Archie pretended not to hear and scowled in the direction of a peacock which was sidling towards them muttering under its breath.

‘Bravo!’ she boomed. ‘Rupert was at Oxford.’

‘Bully for him.’

‘What was that, Archie?’

‘Er, nothing.’

She puckered the noble eyebrows then tossed a crumpet in the direction of the peacock. ‘There you are, Lord Percy.’

The peacock pounced and proceeded to rip the thing apart, presumably having been trained by the local hunt.

‘Isn’t he a dear?’

‘Looks more like a vulture than a deer,’ murmured Archie, but she wasn’t listening.

‘Now, what’s all this nonsense about Rupert being in the back of some car or other?’

Mwangi gave Archie a pained look then turned to Lady Mendlesham. ‘I fear it’s true, Lavinia.’

‘Well, I refuse to believe it until I’ve seen the body.’ She stiffened the upper lip and sank her formidable incisors into another crumpet.

It is on such occasions that one can truly appreciate the unyielding spirit of the English nobility, the way they cope with tragedy and misfortune. How staunch. How resolute. Archie squared his shoulders with Churchillian pride at the steadfastness of the nation’s aristocracy. Rooks cawed in distant oaks, the scent of hawthorn blossom filled the air, the first swallows of spring twittered overhead and a lowing herd wound slowly o’er the lea. He was proud to be British. Britannia ruled the waves. God was in his heaven. Maybe; but Lord Mendlesham was in the boot of his car; wherever that was.

He plummeted to earth just as Lavinia leaned forward and lowered her voice to a horse (adjective used advisedly) whisper. ‘Have you informed Bulldog?’

Mwangi and Archie exchanged glances. The latter quickly looked away and noticed the peacock scoffing the last of the crumpet and giving them the evil eye. He glared back. It outstared him then strutted off to inspect its reflection in the French windows.
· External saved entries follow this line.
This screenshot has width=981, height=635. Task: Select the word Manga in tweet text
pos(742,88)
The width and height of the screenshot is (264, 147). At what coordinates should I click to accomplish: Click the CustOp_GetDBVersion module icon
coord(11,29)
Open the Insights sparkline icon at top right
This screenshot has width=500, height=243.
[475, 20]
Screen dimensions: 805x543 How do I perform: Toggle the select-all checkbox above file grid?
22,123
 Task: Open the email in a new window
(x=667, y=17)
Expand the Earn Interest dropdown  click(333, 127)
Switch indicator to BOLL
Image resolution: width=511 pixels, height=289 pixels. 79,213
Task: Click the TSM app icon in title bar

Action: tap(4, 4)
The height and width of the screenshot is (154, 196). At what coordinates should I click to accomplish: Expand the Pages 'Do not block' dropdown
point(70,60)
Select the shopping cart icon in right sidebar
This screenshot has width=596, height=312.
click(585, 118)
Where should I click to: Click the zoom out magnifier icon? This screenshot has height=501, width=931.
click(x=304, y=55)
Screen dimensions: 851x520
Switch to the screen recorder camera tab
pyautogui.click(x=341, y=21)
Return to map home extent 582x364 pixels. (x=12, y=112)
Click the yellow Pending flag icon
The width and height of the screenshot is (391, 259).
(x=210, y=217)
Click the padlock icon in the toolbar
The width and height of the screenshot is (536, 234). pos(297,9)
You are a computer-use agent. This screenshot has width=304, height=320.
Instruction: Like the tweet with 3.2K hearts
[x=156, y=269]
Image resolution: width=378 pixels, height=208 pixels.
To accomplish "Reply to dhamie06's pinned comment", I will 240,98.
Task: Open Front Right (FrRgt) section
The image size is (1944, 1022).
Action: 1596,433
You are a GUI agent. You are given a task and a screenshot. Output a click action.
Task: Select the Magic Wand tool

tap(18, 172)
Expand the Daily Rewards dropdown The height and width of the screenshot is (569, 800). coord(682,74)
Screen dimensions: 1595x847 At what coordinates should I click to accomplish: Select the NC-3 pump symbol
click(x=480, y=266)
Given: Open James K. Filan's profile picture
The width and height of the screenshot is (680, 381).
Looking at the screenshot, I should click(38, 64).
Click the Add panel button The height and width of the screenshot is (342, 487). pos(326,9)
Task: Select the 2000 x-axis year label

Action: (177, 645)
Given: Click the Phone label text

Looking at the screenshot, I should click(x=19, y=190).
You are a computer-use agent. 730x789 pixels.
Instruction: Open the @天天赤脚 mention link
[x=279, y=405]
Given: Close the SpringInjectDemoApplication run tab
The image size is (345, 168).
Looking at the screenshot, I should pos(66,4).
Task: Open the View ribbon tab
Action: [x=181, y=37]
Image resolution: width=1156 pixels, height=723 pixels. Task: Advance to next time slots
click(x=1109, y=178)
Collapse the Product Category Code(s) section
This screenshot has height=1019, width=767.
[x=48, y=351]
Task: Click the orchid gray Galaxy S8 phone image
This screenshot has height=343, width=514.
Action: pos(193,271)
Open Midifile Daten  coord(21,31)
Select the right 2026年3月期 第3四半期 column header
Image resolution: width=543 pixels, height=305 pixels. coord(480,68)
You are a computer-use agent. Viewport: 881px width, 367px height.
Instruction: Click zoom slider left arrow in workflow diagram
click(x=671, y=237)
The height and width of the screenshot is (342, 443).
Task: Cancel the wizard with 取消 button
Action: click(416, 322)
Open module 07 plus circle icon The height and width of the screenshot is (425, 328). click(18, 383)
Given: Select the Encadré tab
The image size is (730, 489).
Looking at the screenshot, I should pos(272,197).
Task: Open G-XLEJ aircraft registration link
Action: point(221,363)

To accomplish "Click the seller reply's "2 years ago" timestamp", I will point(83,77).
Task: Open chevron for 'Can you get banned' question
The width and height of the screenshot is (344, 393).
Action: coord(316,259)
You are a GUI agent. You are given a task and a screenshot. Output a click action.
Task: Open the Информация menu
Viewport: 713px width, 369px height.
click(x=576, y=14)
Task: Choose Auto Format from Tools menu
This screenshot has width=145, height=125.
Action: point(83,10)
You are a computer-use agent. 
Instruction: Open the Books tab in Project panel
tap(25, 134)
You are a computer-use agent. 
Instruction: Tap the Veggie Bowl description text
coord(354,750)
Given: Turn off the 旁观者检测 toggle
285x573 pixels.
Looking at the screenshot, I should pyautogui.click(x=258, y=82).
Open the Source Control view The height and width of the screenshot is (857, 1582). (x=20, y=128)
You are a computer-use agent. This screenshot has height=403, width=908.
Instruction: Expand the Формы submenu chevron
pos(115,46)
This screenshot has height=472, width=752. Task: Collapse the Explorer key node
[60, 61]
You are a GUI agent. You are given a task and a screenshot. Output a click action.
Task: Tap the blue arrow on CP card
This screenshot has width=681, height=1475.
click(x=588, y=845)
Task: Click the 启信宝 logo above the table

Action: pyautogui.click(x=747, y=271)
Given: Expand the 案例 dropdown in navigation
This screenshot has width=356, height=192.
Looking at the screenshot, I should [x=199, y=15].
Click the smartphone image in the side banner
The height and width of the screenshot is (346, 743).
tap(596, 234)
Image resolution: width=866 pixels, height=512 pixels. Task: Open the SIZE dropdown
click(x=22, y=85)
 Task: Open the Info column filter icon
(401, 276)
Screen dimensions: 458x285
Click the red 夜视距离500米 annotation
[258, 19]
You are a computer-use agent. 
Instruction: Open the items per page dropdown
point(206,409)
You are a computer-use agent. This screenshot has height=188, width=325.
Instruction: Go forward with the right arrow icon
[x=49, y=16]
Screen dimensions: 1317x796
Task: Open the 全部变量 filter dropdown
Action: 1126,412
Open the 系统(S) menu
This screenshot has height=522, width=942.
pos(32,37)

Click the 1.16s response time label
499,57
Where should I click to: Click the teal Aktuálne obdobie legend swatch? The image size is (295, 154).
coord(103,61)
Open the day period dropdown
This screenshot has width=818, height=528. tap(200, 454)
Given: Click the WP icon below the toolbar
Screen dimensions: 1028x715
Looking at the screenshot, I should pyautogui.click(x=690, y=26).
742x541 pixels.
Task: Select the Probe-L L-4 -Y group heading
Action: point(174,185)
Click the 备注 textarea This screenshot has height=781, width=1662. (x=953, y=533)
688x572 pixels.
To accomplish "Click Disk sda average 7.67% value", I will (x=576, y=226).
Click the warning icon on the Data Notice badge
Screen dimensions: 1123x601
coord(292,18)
‘Your crumpets, madam.’ The butler arrived, placed a silver dish on the table and removed the cover.

‘Thank you, Jenkins.’

‘Excuse me, madam, a gentleman from—’

Jenkins’s words were cut short by a piercing scream from Lord Percy who was tearing at the glass of the French windows trying to rip out the throat of his reflection.

‘Oh, Lord Percy, you and your little ways,’ chuckled Lavinia. ‘Jenkins, if you wouldn’t mind.’

‘Yes, madam.’ Jenkins seized a broom, clearly placed nearby for such occurrences, fitted a metaphorical bayonet and charged.

The peacock turned, bared its teeth, thought better of it and fled with its tail between its legs – a not unimpressive feat.

Jenkins hurled a number of fruity imprecations in its wake. Lord Percy countered in rhyming couplets, then slunk off to the rhododendrons casting malevolent glances over its shoulder and muttering expletives it had learned when serving as a naval mascot with HMS Peacock.